(Task material)
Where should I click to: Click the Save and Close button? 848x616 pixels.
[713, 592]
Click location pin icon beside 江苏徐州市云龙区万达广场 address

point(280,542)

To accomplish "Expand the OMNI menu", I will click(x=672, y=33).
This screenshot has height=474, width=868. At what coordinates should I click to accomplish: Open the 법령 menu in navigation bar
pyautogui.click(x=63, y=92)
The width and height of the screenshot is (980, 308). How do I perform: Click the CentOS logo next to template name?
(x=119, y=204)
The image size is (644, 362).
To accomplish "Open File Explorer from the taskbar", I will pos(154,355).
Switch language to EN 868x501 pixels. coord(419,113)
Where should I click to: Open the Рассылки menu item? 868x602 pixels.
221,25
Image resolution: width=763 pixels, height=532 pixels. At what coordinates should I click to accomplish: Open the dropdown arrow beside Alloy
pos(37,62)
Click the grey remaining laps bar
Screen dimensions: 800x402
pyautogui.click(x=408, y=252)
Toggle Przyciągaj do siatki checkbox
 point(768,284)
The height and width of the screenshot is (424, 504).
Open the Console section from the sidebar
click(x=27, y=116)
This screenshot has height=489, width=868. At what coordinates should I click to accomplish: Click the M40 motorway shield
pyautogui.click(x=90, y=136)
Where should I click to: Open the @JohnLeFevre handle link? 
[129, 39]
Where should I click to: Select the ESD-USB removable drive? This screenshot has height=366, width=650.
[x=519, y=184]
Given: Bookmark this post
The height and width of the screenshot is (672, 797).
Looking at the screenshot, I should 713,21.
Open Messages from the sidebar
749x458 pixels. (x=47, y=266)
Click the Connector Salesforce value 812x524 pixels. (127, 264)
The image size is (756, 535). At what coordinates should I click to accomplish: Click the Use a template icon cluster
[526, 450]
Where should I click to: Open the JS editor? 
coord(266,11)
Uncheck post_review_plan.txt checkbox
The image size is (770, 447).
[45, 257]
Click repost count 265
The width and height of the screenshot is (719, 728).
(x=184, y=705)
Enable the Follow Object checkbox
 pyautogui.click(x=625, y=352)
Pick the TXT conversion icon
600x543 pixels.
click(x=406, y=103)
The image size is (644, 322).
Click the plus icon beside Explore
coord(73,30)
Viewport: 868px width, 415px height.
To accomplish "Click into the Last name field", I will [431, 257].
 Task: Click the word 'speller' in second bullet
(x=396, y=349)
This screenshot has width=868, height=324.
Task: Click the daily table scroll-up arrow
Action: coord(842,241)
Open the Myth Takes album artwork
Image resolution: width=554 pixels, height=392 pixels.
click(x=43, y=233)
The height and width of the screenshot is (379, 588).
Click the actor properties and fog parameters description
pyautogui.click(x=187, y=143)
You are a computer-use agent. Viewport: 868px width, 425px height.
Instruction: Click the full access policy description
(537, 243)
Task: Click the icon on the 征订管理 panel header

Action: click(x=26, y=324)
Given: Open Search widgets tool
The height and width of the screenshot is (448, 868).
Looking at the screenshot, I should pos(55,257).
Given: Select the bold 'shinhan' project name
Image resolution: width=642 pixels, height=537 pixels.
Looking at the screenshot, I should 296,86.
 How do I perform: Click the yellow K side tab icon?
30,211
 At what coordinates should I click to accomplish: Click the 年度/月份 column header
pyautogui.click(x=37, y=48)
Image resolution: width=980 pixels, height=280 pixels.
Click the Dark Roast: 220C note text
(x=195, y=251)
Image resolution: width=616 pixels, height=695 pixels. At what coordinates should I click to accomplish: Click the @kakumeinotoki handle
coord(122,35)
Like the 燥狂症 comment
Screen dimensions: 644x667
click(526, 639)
(End Task material)
• Assigned task
In the data above, find the line with "Switch language to" and the line with "Open the Myth Takes album artwork". Retype both, plus every line between them, exactly.

• Response to the task
Switch language to EN 868x501 pixels. coord(419,113)
Where should I click to: Open the Рассылки menu item? 868x602 pixels.
221,25
Image resolution: width=763 pixels, height=532 pixels. At what coordinates should I click to accomplish: Open the dropdown arrow beside Alloy
pos(37,62)
Click the grey remaining laps bar
Screen dimensions: 800x402
pyautogui.click(x=408, y=252)
Toggle Przyciągaj do siatki checkbox
 point(768,284)
The height and width of the screenshot is (424, 504).
Open the Console section from the sidebar
click(x=27, y=116)
This screenshot has height=489, width=868. At what coordinates should I click to accomplish: Click the M40 motorway shield
pyautogui.click(x=90, y=136)
Where should I click to: Open the @JohnLeFevre handle link? 
[129, 39]
Where should I click to: Select the ESD-USB removable drive? This screenshot has height=366, width=650.
[x=519, y=184]
Given: Bookmark this post
The height and width of the screenshot is (672, 797).
Looking at the screenshot, I should 713,21.
Open Messages from the sidebar
749x458 pixels. (x=47, y=266)
Click the Connector Salesforce value 812x524 pixels. (127, 264)
The image size is (756, 535). At what coordinates should I click to accomplish: Click the Use a template icon cluster
[526, 450]
Where should I click to: Open the JS editor? 
coord(266,11)
Uncheck post_review_plan.txt checkbox
The image size is (770, 447).
[45, 257]
Click repost count 265
The width and height of the screenshot is (719, 728).
(x=184, y=705)
Enable the Follow Object checkbox
 pyautogui.click(x=625, y=352)
Pick the TXT conversion icon
600x543 pixels.
click(x=406, y=103)
The image size is (644, 322).
Click the plus icon beside Explore
coord(73,30)
Viewport: 868px width, 415px height.
To accomplish "Click into the Last name field", I will [431, 257].
 Task: Click the word 'speller' in second bullet
(x=396, y=349)
This screenshot has width=868, height=324.
Task: Click the daily table scroll-up arrow
Action: coord(842,241)
Open the Myth Takes album artwork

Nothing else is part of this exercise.